[Problem] An exact, line-by-line copy is needed, beginning at the line with "Screen dimensions: 900x791" and ending at the last line of the listing below.

%%

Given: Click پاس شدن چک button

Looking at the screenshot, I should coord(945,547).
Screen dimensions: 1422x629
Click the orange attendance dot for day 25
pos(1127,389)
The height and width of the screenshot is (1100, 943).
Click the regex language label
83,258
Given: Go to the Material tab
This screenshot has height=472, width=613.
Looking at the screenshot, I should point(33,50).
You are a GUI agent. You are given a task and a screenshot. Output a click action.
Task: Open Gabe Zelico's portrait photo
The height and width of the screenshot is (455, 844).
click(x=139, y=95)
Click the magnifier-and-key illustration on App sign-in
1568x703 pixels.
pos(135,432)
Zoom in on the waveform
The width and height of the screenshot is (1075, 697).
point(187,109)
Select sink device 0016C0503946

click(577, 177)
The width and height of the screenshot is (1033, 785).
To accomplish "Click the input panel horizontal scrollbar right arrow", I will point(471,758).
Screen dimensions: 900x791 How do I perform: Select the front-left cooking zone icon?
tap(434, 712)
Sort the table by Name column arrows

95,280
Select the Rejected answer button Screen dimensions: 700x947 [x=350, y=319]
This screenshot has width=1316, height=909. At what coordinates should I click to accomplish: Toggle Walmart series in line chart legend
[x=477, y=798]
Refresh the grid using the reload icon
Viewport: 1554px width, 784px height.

%%

[Answer for the task]
Screen dimensions: 900x791 How do I perform: Select the front-left cooking zone icon?
tap(434, 712)
Sort the table by Name column arrows

95,280
Select the Rejected answer button Screen dimensions: 700x947 [x=350, y=319]
This screenshot has width=1316, height=909. At what coordinates should I click to accomplish: Toggle Walmart series in line chart legend
[x=477, y=798]
Refresh the grid using the reload icon
Viewport: 1554px width, 784px height.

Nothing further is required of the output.